Problem requirements = Copy out each line below in which the string "will" appears.

Records =
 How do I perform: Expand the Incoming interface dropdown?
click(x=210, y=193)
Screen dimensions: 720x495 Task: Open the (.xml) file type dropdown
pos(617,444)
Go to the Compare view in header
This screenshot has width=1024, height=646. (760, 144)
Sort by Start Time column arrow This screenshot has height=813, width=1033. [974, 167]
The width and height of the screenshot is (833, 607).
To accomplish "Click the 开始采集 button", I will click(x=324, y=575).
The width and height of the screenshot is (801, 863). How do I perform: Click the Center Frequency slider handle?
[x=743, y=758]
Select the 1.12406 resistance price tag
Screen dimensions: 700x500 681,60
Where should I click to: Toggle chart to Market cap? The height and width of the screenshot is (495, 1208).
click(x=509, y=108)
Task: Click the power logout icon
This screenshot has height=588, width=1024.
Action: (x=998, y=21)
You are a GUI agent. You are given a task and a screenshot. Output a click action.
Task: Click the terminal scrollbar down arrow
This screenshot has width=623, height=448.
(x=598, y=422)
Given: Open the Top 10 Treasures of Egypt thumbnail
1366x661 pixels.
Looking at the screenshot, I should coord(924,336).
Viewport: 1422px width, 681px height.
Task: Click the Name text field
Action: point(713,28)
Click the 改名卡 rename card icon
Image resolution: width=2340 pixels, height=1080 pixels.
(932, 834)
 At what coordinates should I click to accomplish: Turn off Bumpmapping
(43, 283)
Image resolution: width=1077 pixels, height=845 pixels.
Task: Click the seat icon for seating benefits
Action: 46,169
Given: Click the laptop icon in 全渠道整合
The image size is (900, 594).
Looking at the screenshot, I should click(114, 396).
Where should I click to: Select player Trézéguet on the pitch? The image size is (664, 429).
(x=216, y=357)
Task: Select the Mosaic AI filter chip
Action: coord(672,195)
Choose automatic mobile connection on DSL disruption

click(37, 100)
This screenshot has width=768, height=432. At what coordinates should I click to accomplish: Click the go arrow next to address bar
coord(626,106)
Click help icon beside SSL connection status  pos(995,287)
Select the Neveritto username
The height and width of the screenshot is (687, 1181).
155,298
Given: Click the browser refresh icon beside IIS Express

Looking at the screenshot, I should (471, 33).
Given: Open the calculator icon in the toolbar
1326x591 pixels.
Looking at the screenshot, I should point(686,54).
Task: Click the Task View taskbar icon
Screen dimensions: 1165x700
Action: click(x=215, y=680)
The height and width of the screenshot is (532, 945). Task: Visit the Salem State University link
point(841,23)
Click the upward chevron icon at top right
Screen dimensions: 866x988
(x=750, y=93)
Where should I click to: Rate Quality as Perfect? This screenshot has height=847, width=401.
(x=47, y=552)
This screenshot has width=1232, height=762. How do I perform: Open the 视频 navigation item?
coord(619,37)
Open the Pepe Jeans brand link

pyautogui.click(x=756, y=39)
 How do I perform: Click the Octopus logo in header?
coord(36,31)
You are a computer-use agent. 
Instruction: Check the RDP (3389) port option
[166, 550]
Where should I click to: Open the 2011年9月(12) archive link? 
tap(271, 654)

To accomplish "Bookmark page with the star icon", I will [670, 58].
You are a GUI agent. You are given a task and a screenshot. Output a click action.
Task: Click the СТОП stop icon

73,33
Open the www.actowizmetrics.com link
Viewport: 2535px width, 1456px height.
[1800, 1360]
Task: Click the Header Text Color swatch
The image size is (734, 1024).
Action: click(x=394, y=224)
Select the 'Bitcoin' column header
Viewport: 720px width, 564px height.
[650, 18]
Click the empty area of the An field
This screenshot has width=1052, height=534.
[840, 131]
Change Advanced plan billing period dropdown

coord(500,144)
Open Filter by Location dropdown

The answer =
To accomplish "Click the 开始采集 button", I will click(x=324, y=575).
To accomplish "Bookmark page with the star icon", I will [670, 58].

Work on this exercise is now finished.